Love, Loss, and Death ThemeTracker
Love, Loss, and Death Quotes in A Simple Heart
She wept at the story of Christ’s Passion. Why had they crucified a man who was so kind to children, fed the hungry, gave sight to the blind, and who had chosen, out of his own gentle nature, to be born amongst the poor on the rough straw of a stable? Seed-time and harvest, the fruits of the vine, all those familiar things mentioned in the gospels had their place in her life too. They now seemed sanctified by contact with God.
Although Félicité had been fed such rough treatment since she was a child, she felt very offended by Madame Aubain. But she soon got over it. After all, it was to be expected that Madame should get upset about her own daughter. For Félicité, the two children were of equal importance; they were bound together by her love for them and it seemed right that they should share the same fate.
Much later, she came to learn the circumstances of Victor’ s death from the captain of his ship. He had caught yellow fever and had been bled too much in the hospital. Four separate doctors had given him the same treatment and he had died immediately. The chief doctor’s comment was, ‘Good, that’s one more to add to the list!’
They found a little chestnut-coloured hat made of long-piled plush, but it had been completely destroyed by the moths. Félicité asked if she might have it as a keepsake. The two women looked at each other and their eyes filled with tears. Madame Aubain opened her arms and Félicité threw herself into them. Mistress and servant embraced each other, uniting their grief in a kiss which made them equal.
As she came to the top of the hill at Ecquemauville, she saw the lights of Honfleur twinkling in the night like clusters of stars and, beyond them, the sea, stretching dimly into the distance.

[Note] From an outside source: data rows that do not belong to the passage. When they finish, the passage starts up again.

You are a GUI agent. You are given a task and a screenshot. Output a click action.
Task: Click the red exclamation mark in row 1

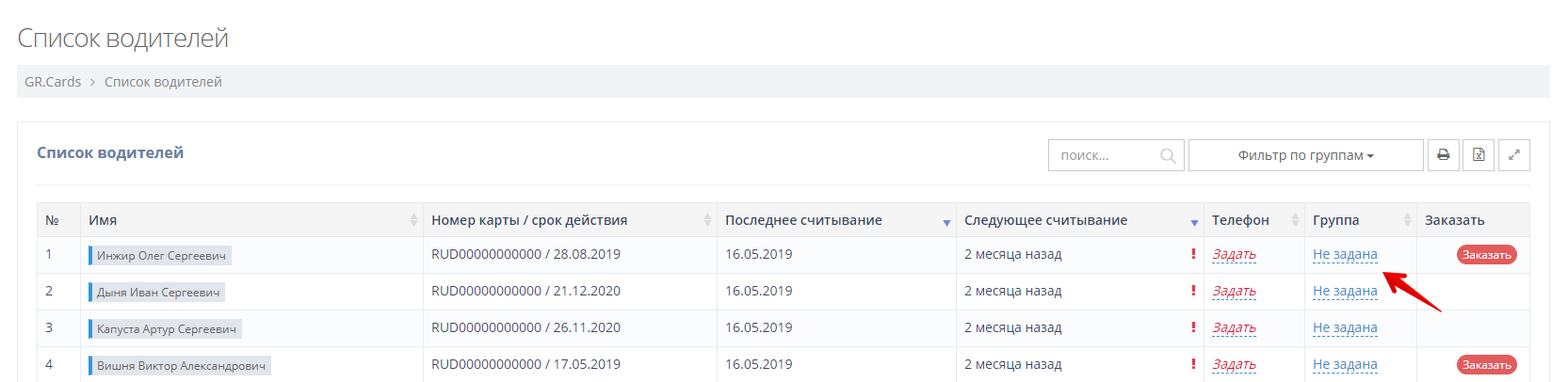pos(1193,254)
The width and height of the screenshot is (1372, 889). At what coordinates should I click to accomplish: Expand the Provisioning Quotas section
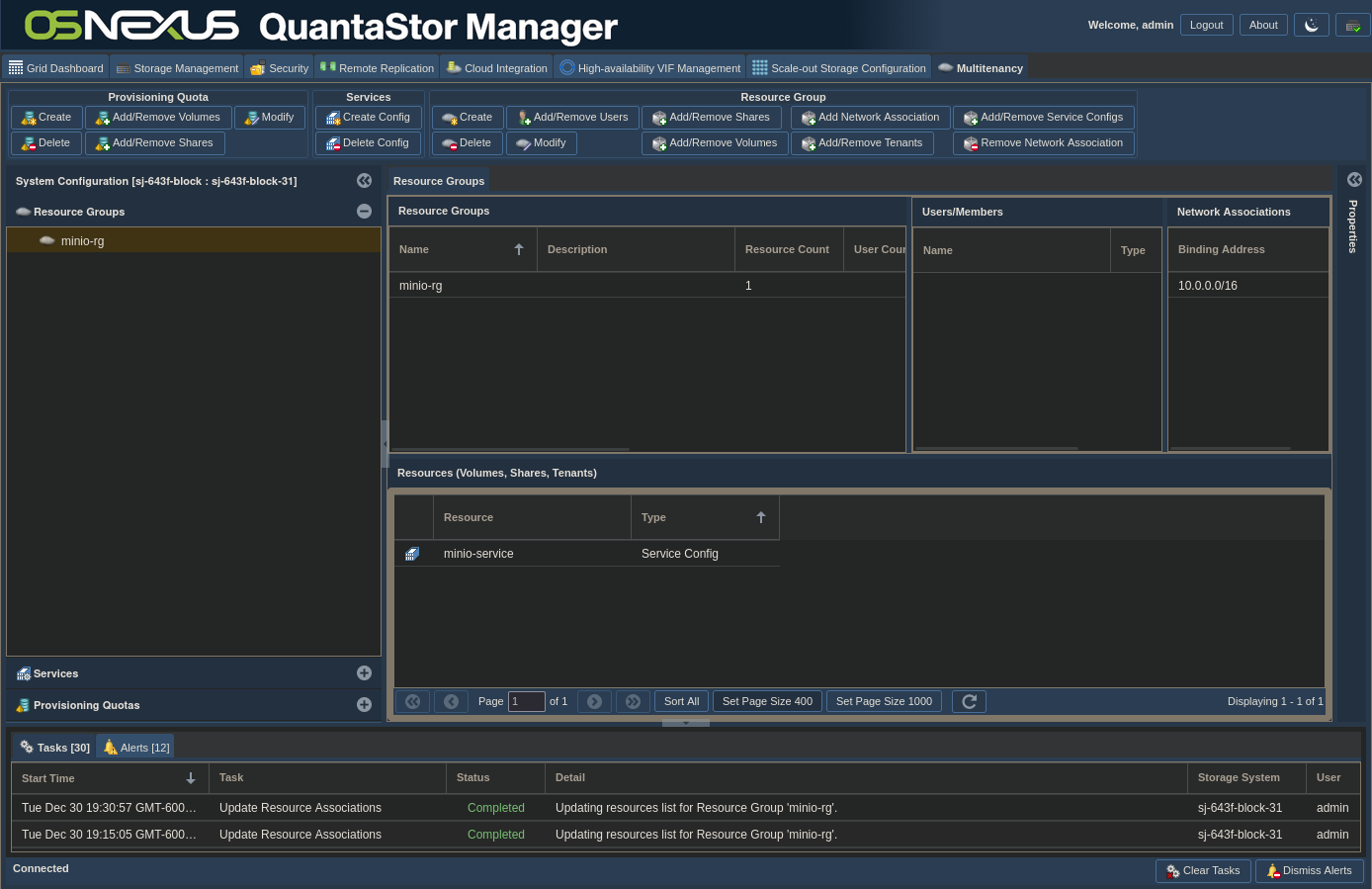click(364, 705)
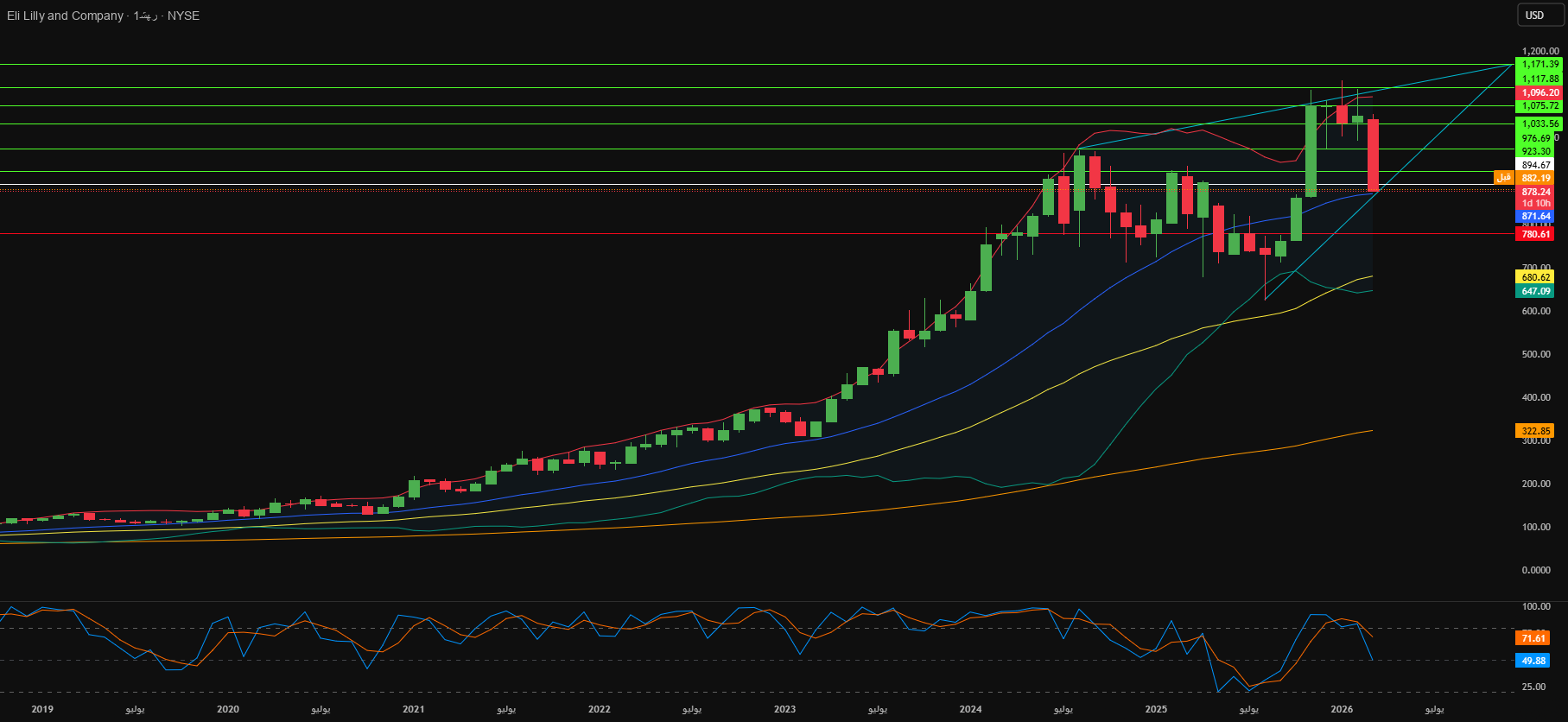Select the white 894.67 price label
The height and width of the screenshot is (722, 1568).
tap(1536, 165)
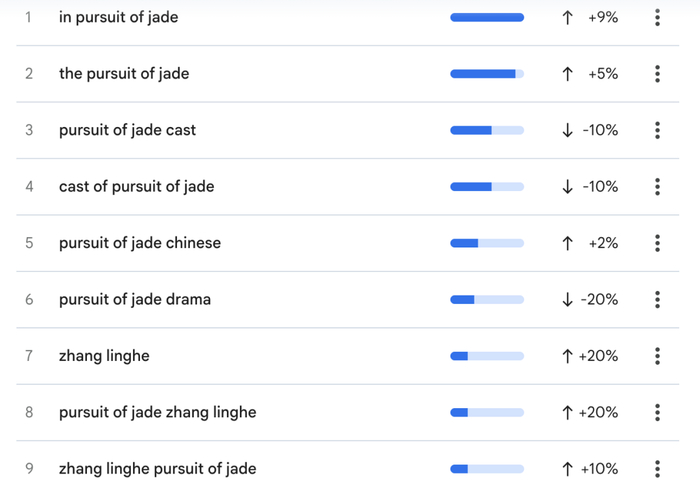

She was suddenly overcome with a fit of giddiness and her wretched childhood, the disappointment of her first love affair, the departure of her nephew and the death of Virginie all came flooding back to her like the waves of an incoming tide, welling up inside her and taking her breath away.
Félicité wept for her in a way that servants rarely weep for their masters. That Madame should die before her disturbed her whole way of thinking; it seemed to go against the natural order of things; it was something unacceptable and unreal.
Ten days later, just as soon as they could get there from Besançon, the heirs arrived on the scene. Madame Aubain’s daughter-in-law went through all the drawers, chose a few pieces of furniture for herself and sold what was left. […] On the walls, yellow patches marked the places where pictures had once hung. They had taken away the children’s beds, along with their mattresses, and the cupboard had been cleared of all Virginie’s things. Félicité went from room to room, heartbroken.
Her eyes closed and a smile played on her lips. One by one her heartbeats became slower, growing successively weaker and fainter like a fountain running dry, an echo fading away. With her dying breath she imagined she saw a huge parrot hovering above her head as the heavens parted to receive her.